Structured feedback includes everything from a customer satisfaction score to how employees rate an online learning course. While structured X-data is easy to present and explain, organizations only learn about this feedback when they ask questions to those who then choose to answer them.

Unstructured feedback may come in through surveys in the form of open-ended questions inviting someone to “tell us more,” and also can be collected through ambient channels. Reviews on employer rating sites, customer service interactions, or social media also fall into this category. Unstructured data requires more analytics to identify the performance and sentiment patterns that yield actionable insights to inform continuous improvement efforts. This data helps organizations detect problems, opportunities, and even strengths that are not captured through the questions asked in structured mechanisms.

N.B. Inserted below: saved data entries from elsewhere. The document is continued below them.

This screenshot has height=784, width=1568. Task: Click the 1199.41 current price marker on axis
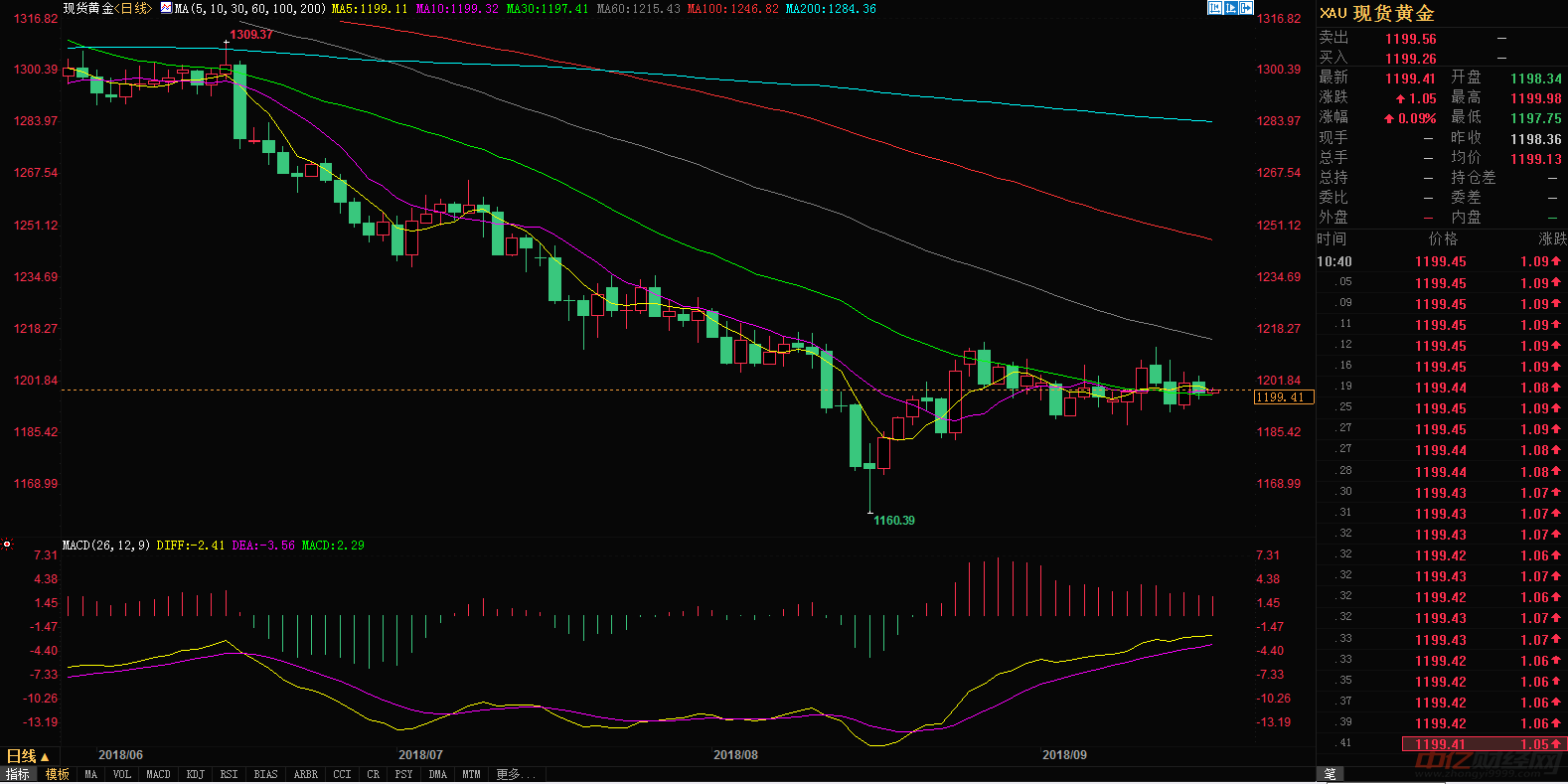pyautogui.click(x=1283, y=397)
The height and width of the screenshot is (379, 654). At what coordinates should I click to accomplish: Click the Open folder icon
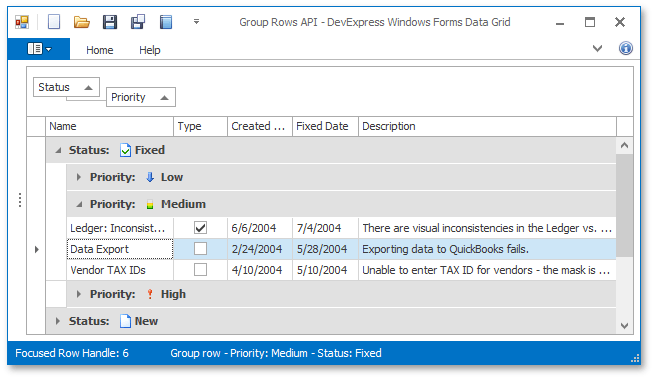[x=82, y=22]
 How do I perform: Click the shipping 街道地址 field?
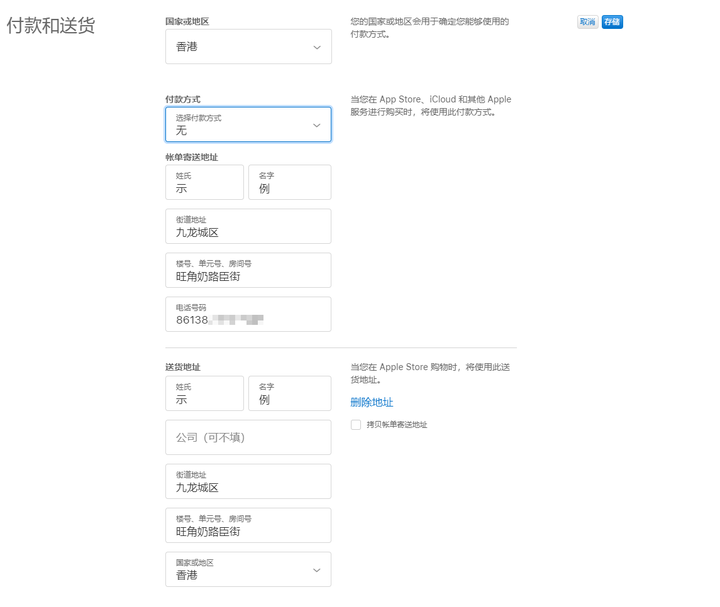coord(248,482)
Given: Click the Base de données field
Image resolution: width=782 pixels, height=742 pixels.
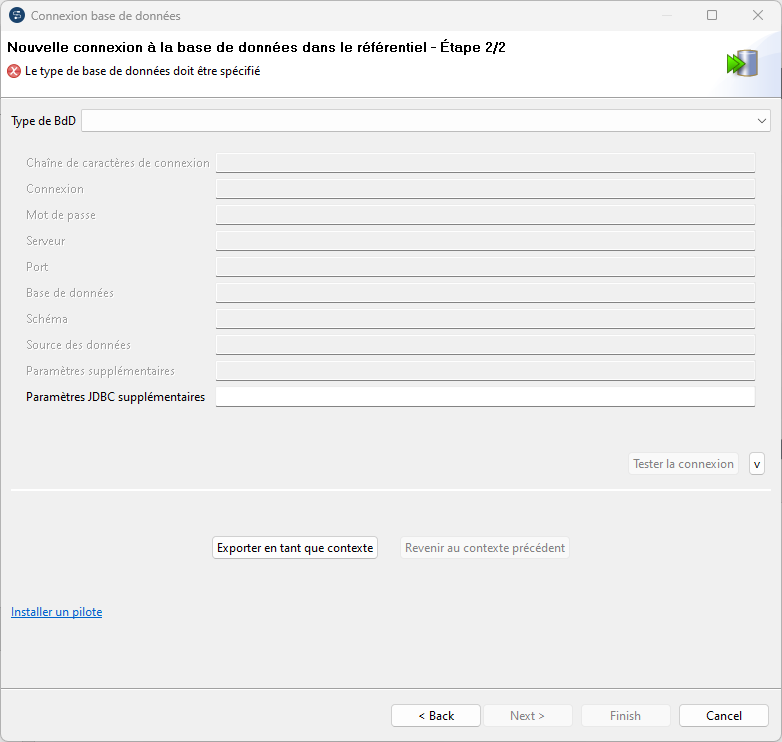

Unstructured data also unlocks an understanding of how organizations’ experiences are making their customers or employees feel. Emotions matter when it comes to designing and improving experiences as they directly impact engagement and loyalty. Qualtrics XM Institute research shows that emotion is an aspect that is typically neglected in experience measurement, and unstructured data analysis is one place to start for organizations to understand the experiences of their customers and employees and build organizational empathy.”

Estes: “I like to say marrying structured feedback, such as analytics and certain types of survey feedback, with unstructured feedback, such as making a connection with your customer or employee via direct observation or even a conversation, gives you a 360 degree view.

Structured feedback tells you what your customers and employees are doing and even how they feel about it, while unstructured feedback helps you understand why they are doing certain things and how you can improve the experiences you provide. Having access to both of these data sets are powerful tools for organizations looking to bring the voice of their customers and employees into their decision making process.”

Eric Head, Verint
Eric Head

Head: “Both structured and unstructured feedback play an important role in CX programs. Direct feedback through surveys, websites, or post-call surveys can provide structure to the program and allow organizations to generate KPIs including net promoter and CSAT scores. This direct feedback from customers also allows for the ability to trend metrics over time and conduct comparative benchmarking analysis. Also, once CX improvements are put into effect, the structured KPIs can demonstrate the effectiveness of these initiatives.

Unstructured feedback allows for further analysis into the root cause of an issue. This can come from many forms, including social media, online forums and communities, blogs, open-ended survey questions, call transcripts, emails, and other sources. The unstructured data provides the opportunities for in-depth analysis and insights so an organization can act on this valuable data.”

Arronte: “Feedback is actually only one piece of the puzzle. To get the total view, organizations should think more broadly about employee signals, the indicators of what your employees have to say — and how they feel — about your company. These signals can be gathered from direct inputs, such as feedback surveys, or indirect sources, such as PTO patterns, usage of systems and tools, and more.

When combined, these sources of data can reveal the full picture of your employee experience in real time, providing an in-the-moment pulse of how your people are really doing.

For example, starting right on an employee’s first day, there are a variety of employee experience signals that your organization can begin tracking throughout the employee onboarding journey, such as engagement with onboarding materials or benefits enrollment. Tracking from day one can help with improving compliance, strengthening role clarity, fostering connections, and empowering new hires to embrace and embody your company’s culture. Optimizing the onboarding experience by harnessing key signals has a significant, measurable impact on how quickly new hires get up to speed, how well they perform, and how long they stay with your organization.”